Call for Submissions from New Madrid, Winter 2014 Issue: The Great Hunger

New Madrid is the national journal of the low-residency MFA program at Murray State University. It takes its name from the New Madrid seismic zone, which falls within the central Mississippi Valley and extends through western Kentucky. Between 1811 and 1812, four earthquakes with magnitudes greater than 7.0 struck this region, changing the course of the Mississippi River, creating Reelfoot Lake in Tennessee and ringing church bells as far away as Boston.

The editor of the New Madrid Journal is Ann Neelon (Senegal 1978-79).  Ann is a graduate of the MFA program at neelonthe University of Massachusetts, Amherst and the author of the book Easter Vigil, which earned the Anhinga Prize for Poetry and our RPCV Writers and Readers Award. She has been a Wallace Stegner Fellow as well as a Jones Lecturer in Poetry at Stanford University. She is also the winner of an Al Smith Fellowship from the Kentucky Arts Council, and fellowships from the Kentucky Foundation for Women, the National Endowment for the Humanities, and Yaddo Artists Colony. Ann’s poems and translations have appeared in many magazines, including The American Poetry Review, Ironwood, The Gettysburg Review, and Manoa.


CALL FOR SUBMISSIONS

NEW MADRID, Winter 2014 Issue:  The Great Hunger

New Madrid, the official journal of the low-residency MFA program in creative writing at Murray State University, will dedicate its Winter 2013 issue to the theme of “The Great Hunger.” In keeping with Irish poet Patrick Kavanagh’s poem of the same title, we invite submissions that revisit the collective trauma of Gorta Mór, the great famine that occurred in Ireland between 1845 and 1852. We are interested in work that explicitly or implicitly addresses such questions as why the Irish famine resulted in profound and long-lasting social and cultural catastrophe; how the Irish developed coping mechanisms in the face of such devastation; and to what degree the famine became a hidden wound in succeeding generations of Irish and of those who emigrated from Ireland.

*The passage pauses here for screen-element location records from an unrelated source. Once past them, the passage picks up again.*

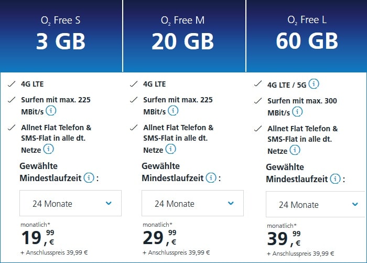This screenshot has height=263, width=367.
Task: Click Mindestlaufzeit info icon in Free S column
Action: click(x=89, y=177)
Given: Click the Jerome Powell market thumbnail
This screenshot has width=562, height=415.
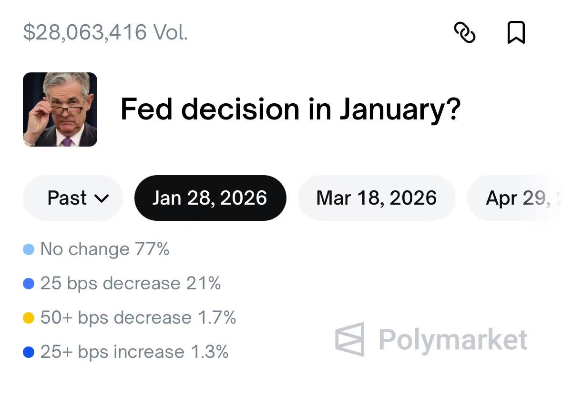Looking at the screenshot, I should [x=60, y=109].
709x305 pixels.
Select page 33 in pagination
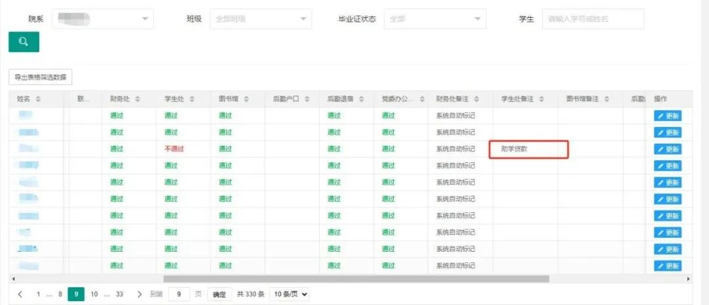point(119,294)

We are also committed to investigating to what degree similar questions are relevant to famines that have taken place outside Ireland. While hunger is personal, often verging on the incommunicable, as does all bodily pain, famines have been accompanied by vast administered systems of machination and belief-in the pieties of British empire that framed the Great Famine of 1876-78 in Southern India, or in the background to the Great Ethiopian famine of 1888-1892, inextricable from the decimating effects of the rinderpest virus introduced by the heads of cattle accompanying the Italians in their campaign against Somalia.  Mao’s Great Leap Forward led to an estimated 40 million starvation deaths.  The hunger for greatness (which we recognize as a desire for acquisition, as “ambition” itself) has been and remains inseparable from histories of mass deprivation.

Our purpose is also to use the Irish famine as a touchstone for the exploration of issues of food scarcity today.  Thus we also invite contributions that investigate hunger as a contemporary phenomenon, for example, as a product of the current world-wide recession; of migration caused by military conflict; of the drought and flooding linked by many experts with climate change; and of the politics connected with food insecurity, food sovereignty, etc.  Other issues of possible interest include the growing and eating of food, the relationship between hunger and aesthetic experience, the use of hunger as metaphor (hunger for God, hunger for intimacy, hunger for community, etc.), the circumstance of the hunger strike (and force feeding as an official response to it), and the paradox of the need to satisfy hunger in order to explore “the great hunger” as a theme. As Virginia Woolf said, “one cannot think well, sleep well, love well, if one has not dined well.”

All submissions should be of interest to the general reader.  Please do not submit scholarly articles.  Submissions will be accepted between August 15 and October 15.  Please note:  we accept online submissions only.  All submissions must be sent via Submission Manager, which can be accessed from our website at www.newmadridjournal.org.